The data: Begin

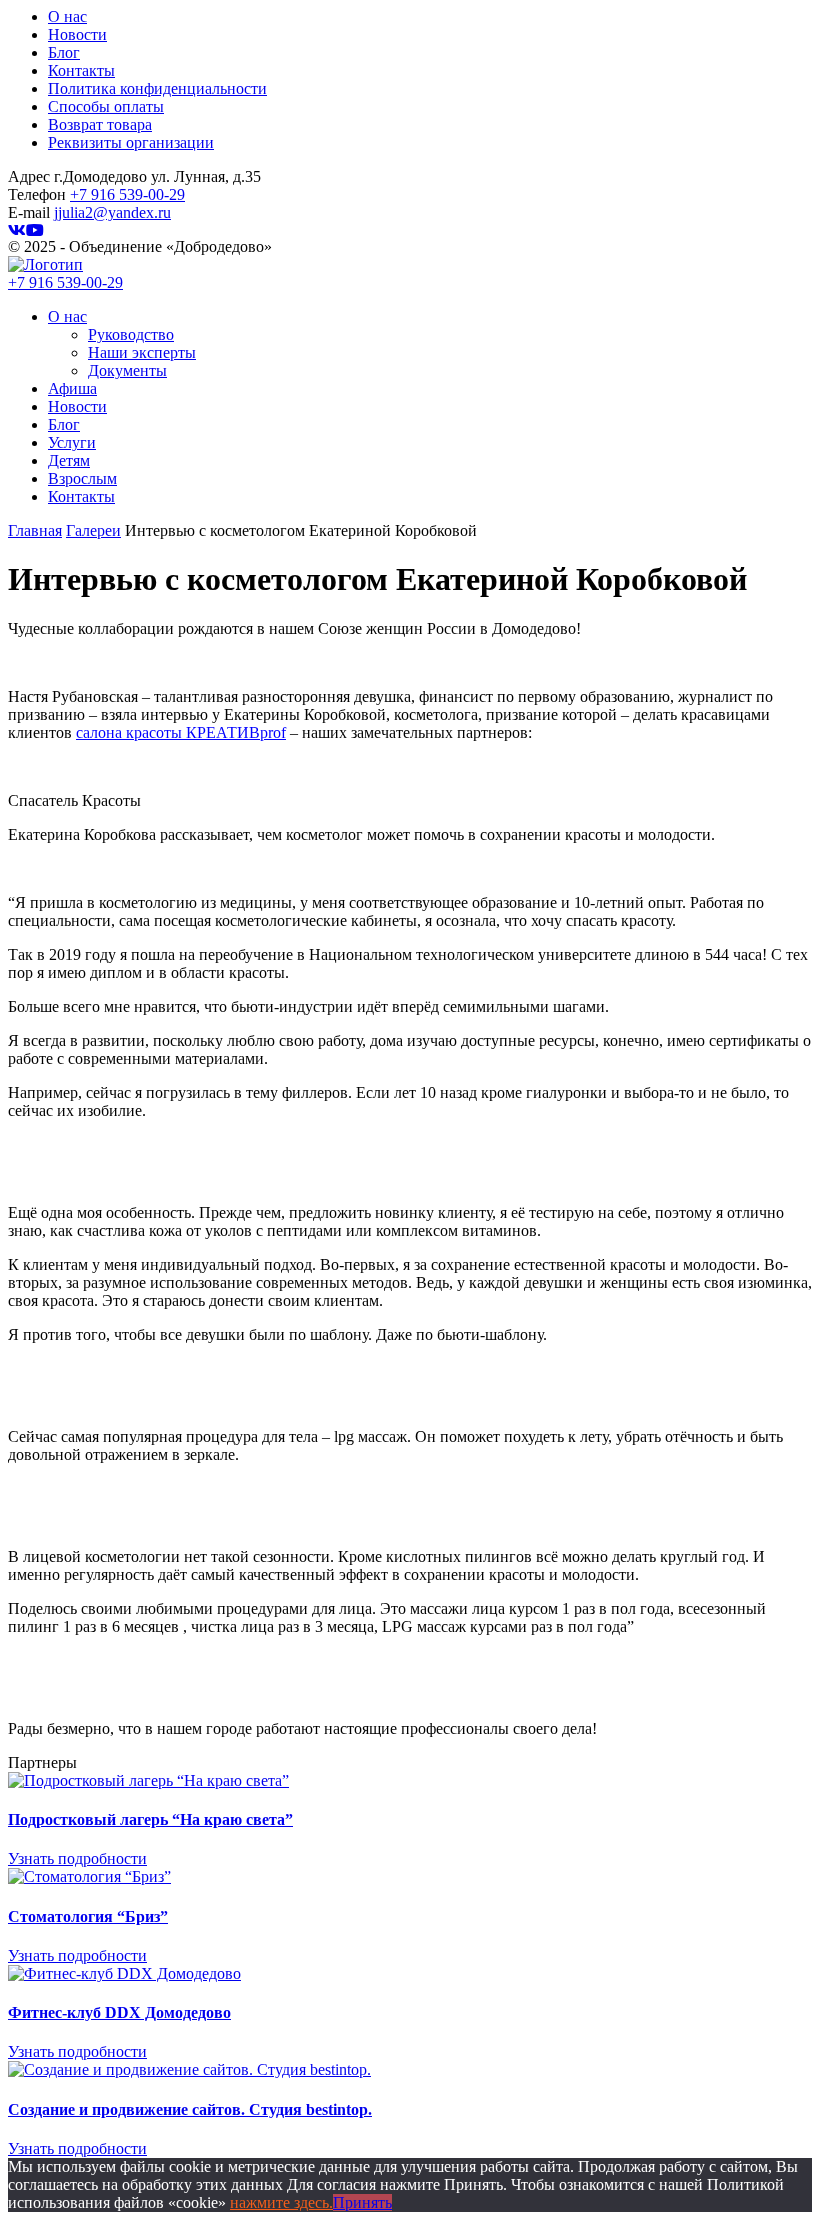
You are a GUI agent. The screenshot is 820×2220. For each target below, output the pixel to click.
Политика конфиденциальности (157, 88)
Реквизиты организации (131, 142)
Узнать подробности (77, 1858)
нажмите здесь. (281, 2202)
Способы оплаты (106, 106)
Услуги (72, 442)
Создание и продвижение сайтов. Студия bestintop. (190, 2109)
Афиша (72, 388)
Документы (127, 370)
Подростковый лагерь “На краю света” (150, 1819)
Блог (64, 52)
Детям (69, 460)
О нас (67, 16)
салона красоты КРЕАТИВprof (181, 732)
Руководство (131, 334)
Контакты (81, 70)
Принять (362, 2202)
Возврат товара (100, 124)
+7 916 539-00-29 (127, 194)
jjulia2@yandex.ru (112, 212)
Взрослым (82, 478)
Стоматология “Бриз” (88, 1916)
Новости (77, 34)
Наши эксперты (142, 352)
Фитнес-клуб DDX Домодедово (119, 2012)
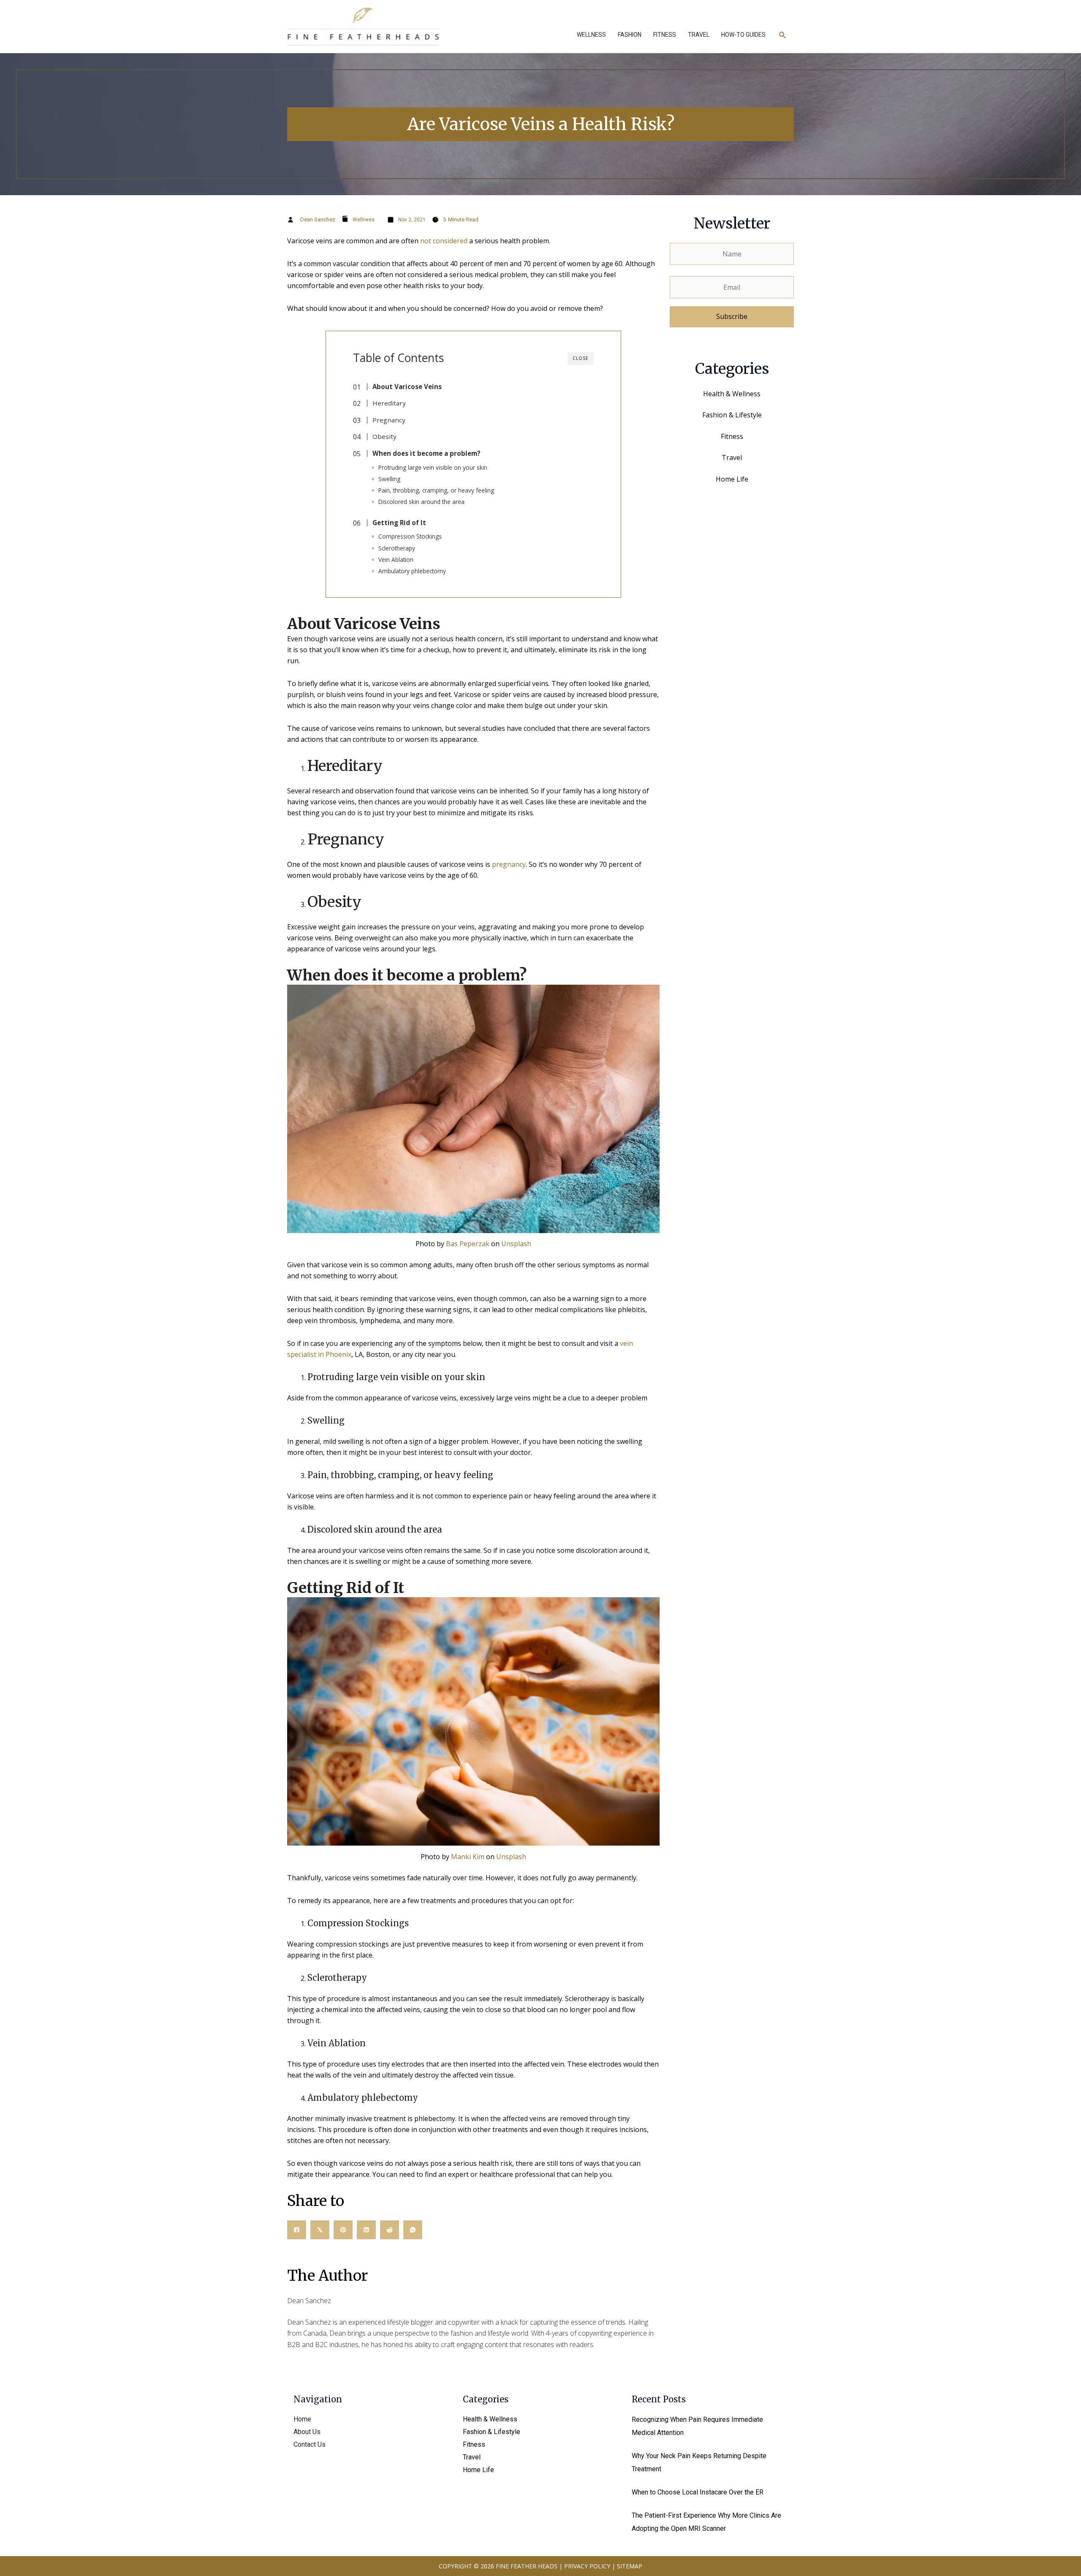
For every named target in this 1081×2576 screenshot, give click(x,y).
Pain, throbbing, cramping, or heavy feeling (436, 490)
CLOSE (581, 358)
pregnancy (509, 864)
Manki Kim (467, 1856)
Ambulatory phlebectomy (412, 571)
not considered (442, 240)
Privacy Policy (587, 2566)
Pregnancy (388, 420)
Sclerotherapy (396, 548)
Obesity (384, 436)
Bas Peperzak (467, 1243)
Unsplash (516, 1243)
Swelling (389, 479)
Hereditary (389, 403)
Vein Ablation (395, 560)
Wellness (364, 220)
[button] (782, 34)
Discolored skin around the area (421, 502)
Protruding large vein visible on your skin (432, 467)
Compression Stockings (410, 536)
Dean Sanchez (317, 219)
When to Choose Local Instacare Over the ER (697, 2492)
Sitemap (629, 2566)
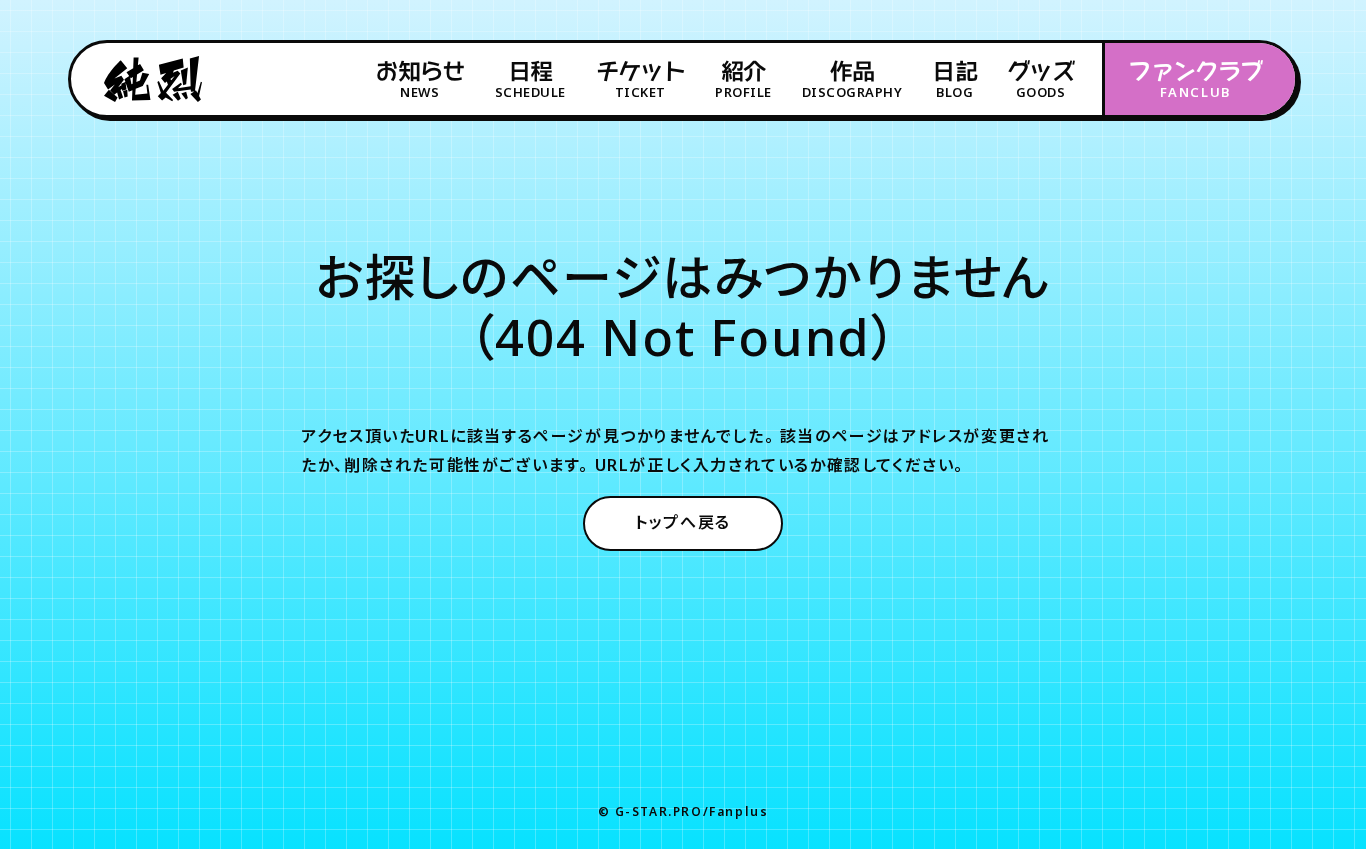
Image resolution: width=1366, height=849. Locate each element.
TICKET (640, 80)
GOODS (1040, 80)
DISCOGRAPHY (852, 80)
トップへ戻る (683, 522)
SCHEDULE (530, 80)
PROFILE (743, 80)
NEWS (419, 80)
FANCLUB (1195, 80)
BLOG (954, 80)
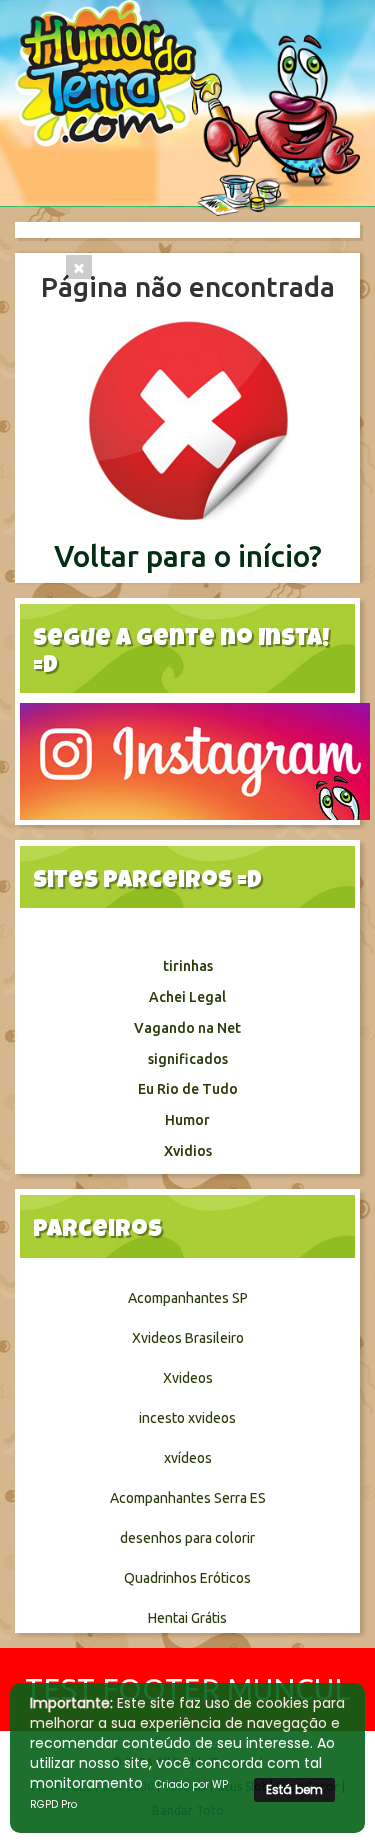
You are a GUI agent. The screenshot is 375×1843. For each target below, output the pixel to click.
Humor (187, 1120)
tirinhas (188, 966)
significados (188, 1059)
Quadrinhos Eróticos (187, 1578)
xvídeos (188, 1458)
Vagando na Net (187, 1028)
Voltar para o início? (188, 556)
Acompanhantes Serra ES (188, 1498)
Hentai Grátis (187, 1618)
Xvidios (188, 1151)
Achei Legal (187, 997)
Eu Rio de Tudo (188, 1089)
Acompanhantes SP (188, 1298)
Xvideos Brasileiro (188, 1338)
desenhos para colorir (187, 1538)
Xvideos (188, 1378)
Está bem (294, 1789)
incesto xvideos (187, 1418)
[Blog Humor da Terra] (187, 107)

The data: End

■ The problem
Find the line with "Pregnancy (388, 420)" in the listing above, then write it out along with every later line through the last one, exactly, omitting pictures.

■ Task solution
Pregnancy (388, 420)
Sclerotherapy (396, 548)
Obesity (384, 436)
Bas Peperzak (467, 1243)
Unsplash (516, 1243)
Swelling (389, 479)
Hereditary (389, 403)
Vein Ablation (395, 560)
Wellness (364, 220)
[button] (782, 34)
Discolored skin around the area (421, 502)
Protruding large vein visible on your skin (432, 467)
Compression Stockings (410, 536)
Dean Sanchez (317, 219)
When to Choose Local Instacare Over the ER (697, 2492)
Sitemap (629, 2566)
Image resolution: width=1366, height=849. Locate each element.
TICKET (640, 80)
GOODS (1040, 80)
DISCOGRAPHY (852, 80)
トップへ戻る (683, 522)
SCHEDULE (530, 80)
PROFILE (743, 80)
NEWS (419, 80)
FANCLUB (1195, 80)
BLOG (954, 80)
You are a GUI agent. The screenshot is 375×1843. For each target below, output the pixel to click.
Humor (187, 1120)
tirinhas (188, 966)
significados (188, 1059)
Quadrinhos Eróticos (187, 1578)
xvídeos (188, 1458)
Vagando na Net (187, 1028)
Voltar para o início? (188, 556)
Acompanhantes Serra ES (188, 1498)
Hentai Grátis (187, 1618)
Xvidios (188, 1151)
Achei Legal (187, 997)
Eu Rio de Tudo (188, 1089)
Acompanhantes SP (188, 1298)
Xvideos Brasileiro (188, 1338)
desenhos para colorir (187, 1538)
Xvideos (188, 1378)
Está bem (294, 1789)
incesto xvideos (187, 1418)
[Blog Humor da Terra] (187, 107)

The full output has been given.